わたしは颯生の言葉が嬉しかったが、「もう、負けないって何を?お酒入ってるから、そんなこと言って。」と言って誤魔化そうとしたが、颯生は相変わらず真剣な表情のままで「酒が入ってるせいじゃない。和花だって、俺の気持ち分かってくせに。」と言った。

それから、わたしは颯生のそばに寄り、ラグの上に正座すると「わたしは、、、自分から颯生に別れを告げた身だから、、、。だから、そんな簡単に颯生の気持ちを、、、受け入れちゃいけないと思ってる。」と言い、膝の上でグッて手を握りしめた。

すると、颯生は「え、それって、、、」と言い、ソファーから下りてわたしの目の前で同じく正座すると「まだ、俺への気持ちが残ってるってこと?!」と前のめりになって言った。

あ、つい、、、言ってしまった。

まだ颯生のことが好きだって、、、分かるような言い方をしてしまった。

「、、、どうなの?和花。」

颯生はわたしからの答えを催促し、わたしはどう答えるから迷った。

でも、、、もう、自分に嘘をつくのは、やめよう。

「まだ、、、颯生への気持ちは、残ってる。」

わたしがそう言うと、颯生は膝の上で握り締めているわたしの手を握り締めて「それなら!」と何かを言い掛けたが、わたしはそれを遮るように首を横に振った。

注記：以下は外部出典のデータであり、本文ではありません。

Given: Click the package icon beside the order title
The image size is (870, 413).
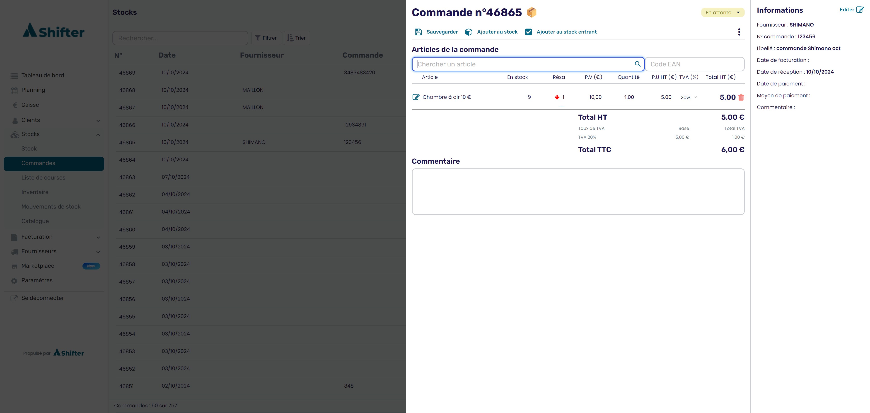Looking at the screenshot, I should pyautogui.click(x=532, y=12).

「駄目、、、わたしは、颯生を傷付いたんだよ?それなのに、颯生の優しさに、、、そんな簡単に甘えられない。」
「、、、和花。俺は、気付いてたよ。あの時、"好きな人が出来た"って言葉が嘘だって。」
「えっ、、、」
「だから、俺は傷付いてないし、何なら、、、あんな言葉を言わせてしまうくらい、和花を傷付けてたのは俺の方だ。」

颯生はそう言うと、わたしの手を握り締めたまま頭を深く下げ「ごめん、、、」と言った。